Bausachverständiger Titelbild

Ein Bausachverständiger im Interview über seinen Beruf

Etwas mehr als 19 Millionen Wohngebäude gibt es hierzulande, die 96 Prozent des bundesweiten Gebäudebestandes ausmachen. All diese Häuser müssen natürlich irgendwann einmal gebaut werden und das ist trotz Fertighäusern und Co. immernoch ein mehrmonatiger Prozess bei dem viele Fehler unterlaufen können. Damit das nicht passiert und die Fehler behoben werden gibt es Bausachverständige. Was die genau machen, worauf sie achten und womit sie zutun haben erfahren wir im Interview mit einem Bausachverständigen aus erster Hand.

 

 

Wie sind Sie dazu gekommen, Bausachverständiger zu werden?

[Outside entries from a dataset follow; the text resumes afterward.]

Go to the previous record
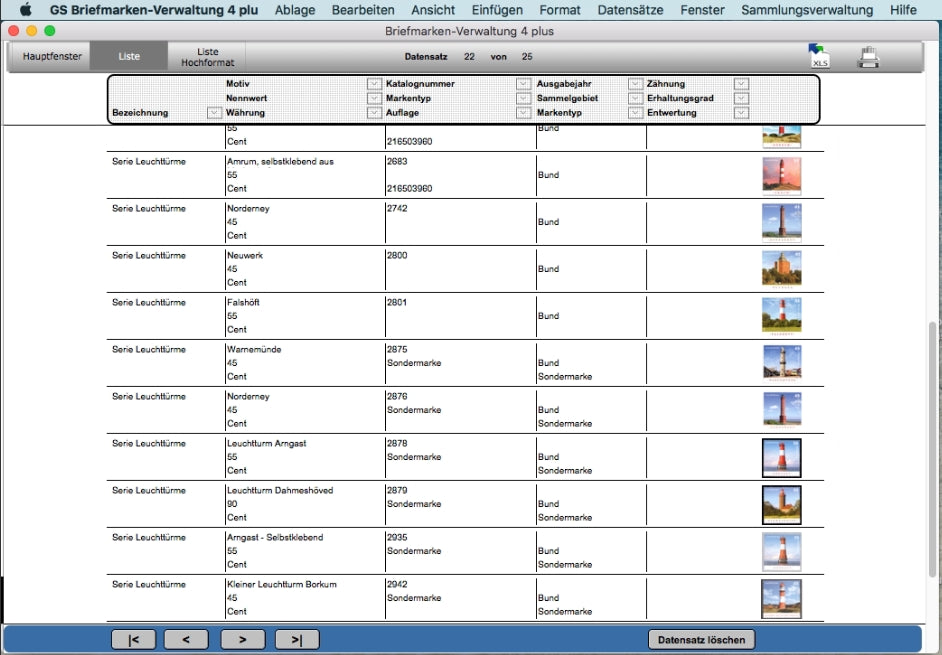Viewport: 942px width, 655px height. coord(185,640)
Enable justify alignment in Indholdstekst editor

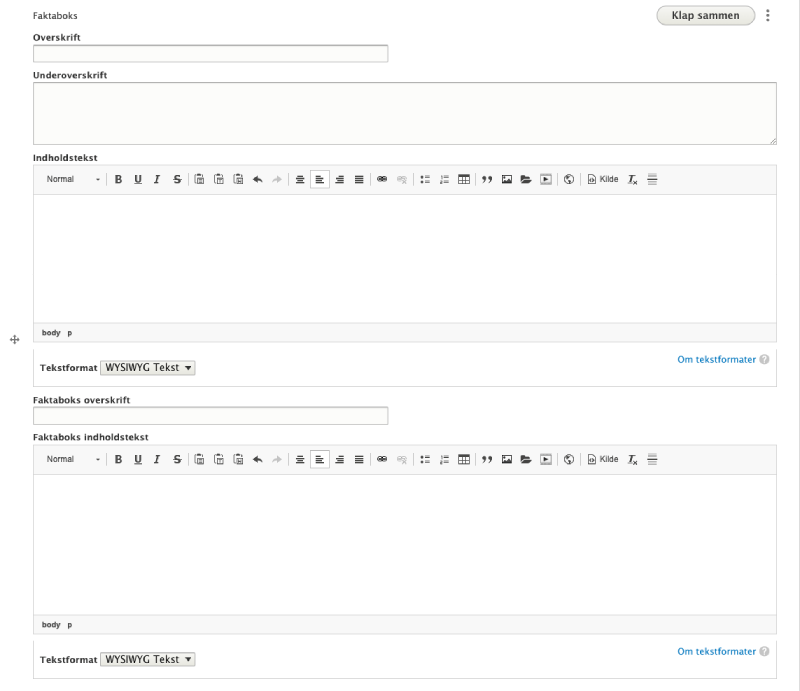(359, 180)
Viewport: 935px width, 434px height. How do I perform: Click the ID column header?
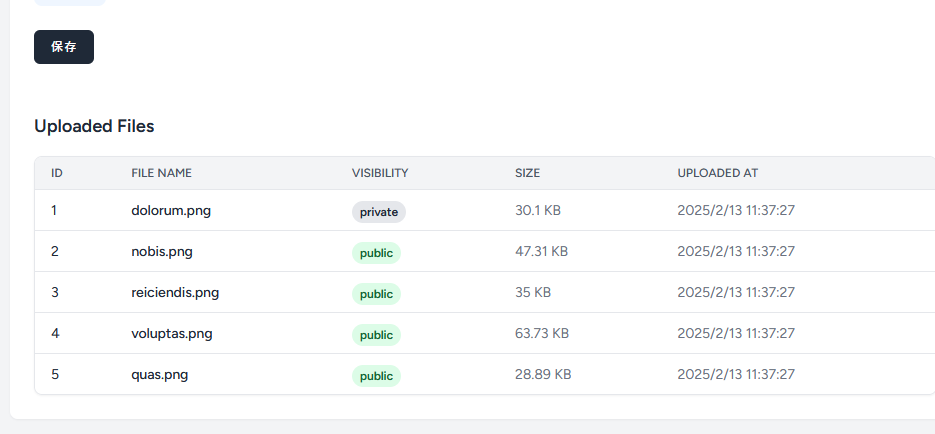click(57, 173)
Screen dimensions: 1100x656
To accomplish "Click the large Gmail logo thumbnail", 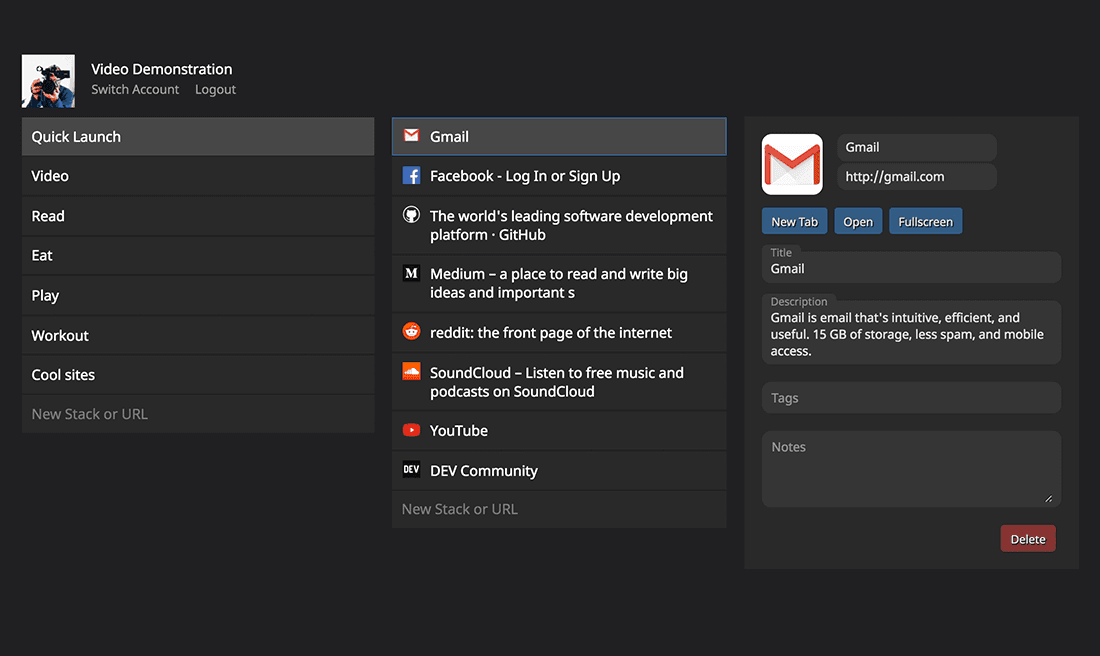I will 792,164.
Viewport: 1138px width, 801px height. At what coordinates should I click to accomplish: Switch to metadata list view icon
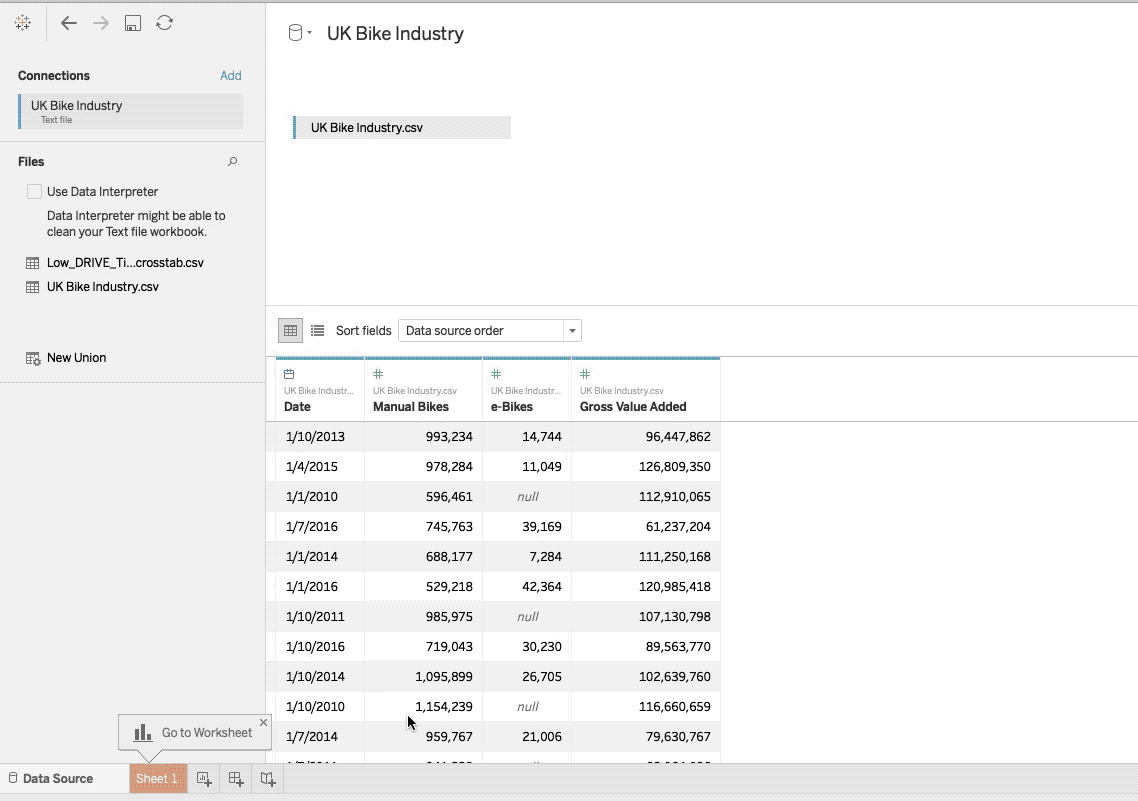[317, 331]
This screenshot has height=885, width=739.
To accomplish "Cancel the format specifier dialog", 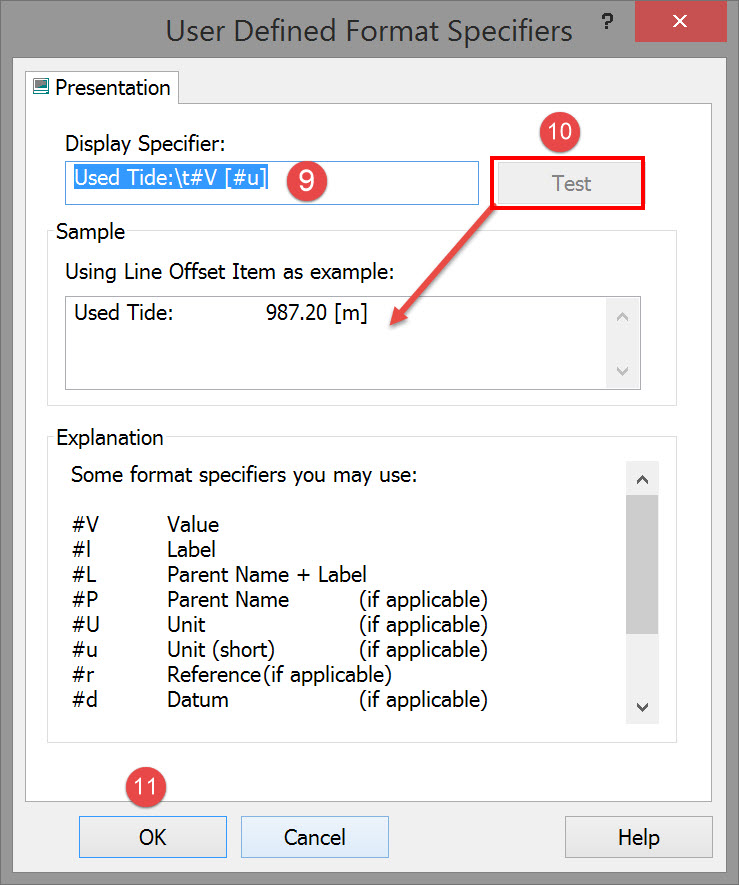I will pos(315,837).
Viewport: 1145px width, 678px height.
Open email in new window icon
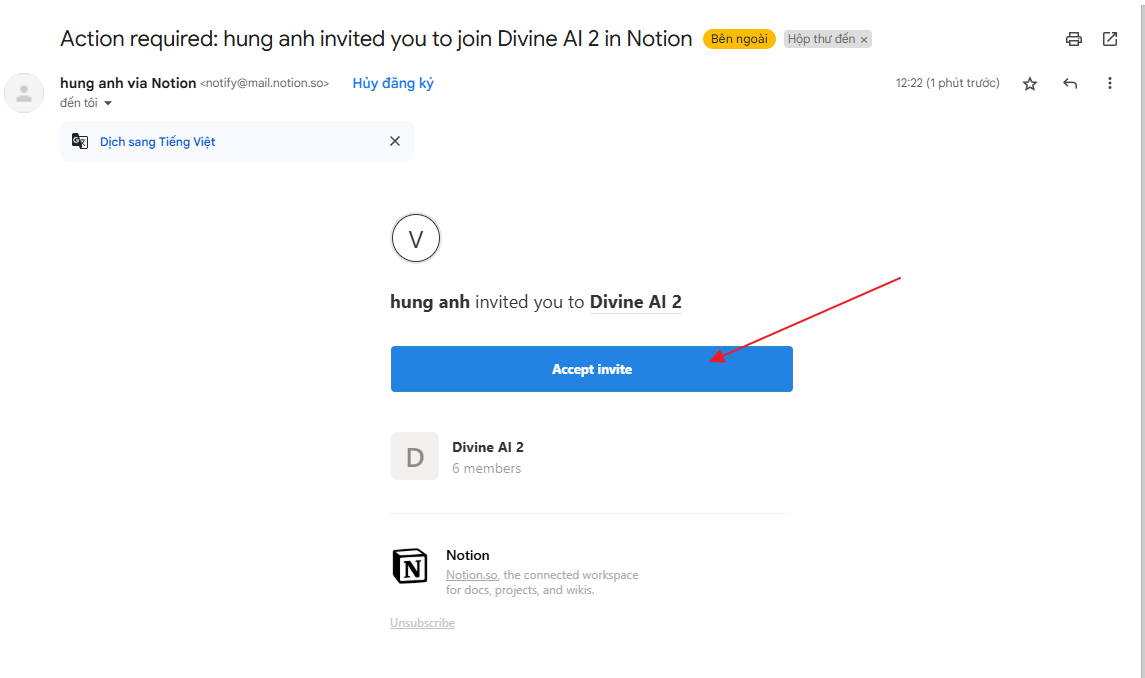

Ich war vor 25 Jahren Baurevisor. Die gutachterliche Tätigkeit hat mir sehr viel Spaß gemacht, so dass ich mich entschloss, öffentlich bestellter Bausachverständiger zu werden.


Wie wird man Bausachverständiger? Gibt es da eine Ausbildung oder ein Studium?

Bausachverständiger ist keine geschützte Berufsbezeichnung, insofern kann sich jeder „Bausachverständiger“ nennen. Bausachverständiger kann man allerdings nur dann sein, wenn man langjährige Erfahrung aus dem Baubereich vorweisen kann. In der Regel ist hierzu ein Studium des Bauingenieurwesens oder der Architektur erforderlich und anschließend mehrere Berufsjahre, möglichst in mehreren Tätigkeitsbereichen (siehe hierzu auch die Liste meiner Tätigkeiten als Bausachverständiger), wie zum Beispiel Erstellung von Ausschreibungen, Bauüberwachung und ähnliches.

Ergänzend sind Schulungen erforderlich, unter anderem zu den rechtlichen Hintergründen, zu Gutachtenerstellung, zu technischen Detailfragen.

Abschließend gibt es die Möglichkeit, sich bei verschiedenen Organisationen für spezielle Bereiche zertifizieren zu lassen (zum Beispiel „TÜV zertifiziert“) oder aber sich Verbänden anzuschließen (zum Beispiel BBauSV).

Die Krönung ist die öffentliche Bestellung, die in Bayern von den Industrie- und Handels-kammern durchgeführt wird. Um öffentlich bestellt zu werden, muss man unter anderem Gutachten vorlegen und sich Prüfungen unterziehen, die nur ca. 10 -20 % der Bewerber bestehen.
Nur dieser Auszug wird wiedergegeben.